Holidays are often a time for families to be together, for sharing and carrying on traditions that have long been a part of a family’s history. But for families affected by Alzheimer’s disease or other forms of dementia, holidays can be a time when a person with memory loss may not be able to participate as she (or he) once did in activities or conversations. The question then becomes “How can we best get through the holidays with minimal upset and frustration for all of us?”

Holidays can be a time of heightened activity, sounds, and get-togethers.By adjusting your expectations and doing some planning ahead of time, holidays can be an enjoyable time. Here are some suggestions for getting your family ready for and through the holiday season.

Recognize that holidays may not be the same as they have been in the past. Adjusting your expectations and schedule ahead of time may help you. Common feelings of loss, sadness, and anger at the disease may be heightened at this time of the year. Talk with other family members who are likely to be experiencing some of these same feelings and may have some suggestions of how to cope.

Give yourself permission to do only what you can manage. Ask other family members and friends to help you with decisions, celebrations and events. You may be surprised how willing others are to help you, but you have to accept help when help is offered, or ask for help when you need it.

Discuss with family and close friends how the holidays will be celebrated: What traditions will you observe? What traditions or events will you not do this year?

Help prepare visitors for their visit with your relative. Family members and friends, who have not seen your relative in a while, may be surprised at the changes your relative has experienced. Tell them what to expect, in either a letter email or a phone call.
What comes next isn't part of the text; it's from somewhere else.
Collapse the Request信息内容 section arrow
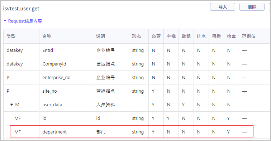Viewport: 271px width, 141px height. [5, 21]
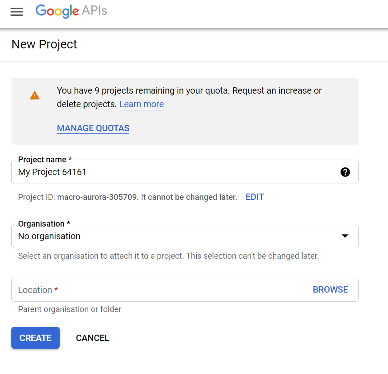Screen dimensions: 388x374
Task: Click BROWSE to pick a location
Action: coord(331,289)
“ While I am looking forward to your visit, I thought it might be helpful for you to know what to expect and how mom is doing before you arrive. Mom is having more problems remembering and recognizing people. Although she may not recognize you, I am confident she will appreciate your company and so will I. Please do not think it is strange when I introduce you, sometimes this helps mom be more relaxed. I have some old photos of our vacations at the cabin that I thought we would enjoy looking at together….. “

Think through where your relative is most comfortable celebrating the holiday: in her home or your home? Some people with memory loss are more relaxed being in their own home. Many families find that taking the holiday celebration to their relative is better than taking their relative to a holiday celebration. Too much noise and activity, and too many people can be hard for some people with memory loss to tolerate no matter where they are.

Try several celebrations rather than one large celebration. If your relative lives in a residential care home, find out when the holiday activities are scheduled and plan to visit during those times. Participate in the sing-a-long with other residents; bring a favorite holiday food, etc.
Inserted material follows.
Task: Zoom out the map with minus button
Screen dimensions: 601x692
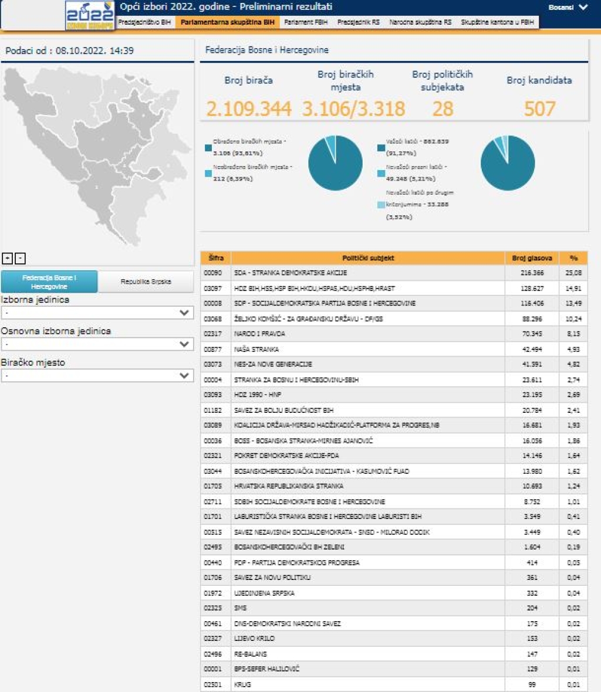Action: [20, 258]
Consider celebrating with your relative before or after the holiday. Many families with a relative in the middle – late stages of Alzheimer’s disease, find that celebrating a holiday a few days before or after the actual holiday, may be more manageable for them and less stressful for their relative. Separate celebrations may be easier for everyone. A holiday is still a holiday wherever and whenever you celebrate it with your relative.

Maintain your relative’s routine as much as you can to avoid increased confusion. Schedule holiday activities around rest times and meal times as much as possible.

Be alert to signs of agitation, fatigue and increased confusion. Facial expressions such a furrowed brow or tense mouth, pacing, increased tapping fingers or slapping hands on table, and loud outbursts may indicate the person with memory loss may be overwhelmed or over stimulated and needs to get away from a noisy or crowded room.

Try altering traditions, not eliminating them. Most people with Alzheimer’s disease, or other types of memory disorders, can enjoy the spirit of the holidays, especially if this time of year was important to them in the past. Holiday baking, holiday cards, sing-along, gift wrapping, being with grand children, etc. can be adapted to your relative’s abilities, length of attention span or your relative’s best time of day.

Enjoy the moments when meaningful activities and conversations occur, even if they are not as long as you might wish.

Keep it simple. Keep in mind it is not how much you do, but the enjoyment your relative receives from doing things and being with family and friends, if even they are different from past holidays.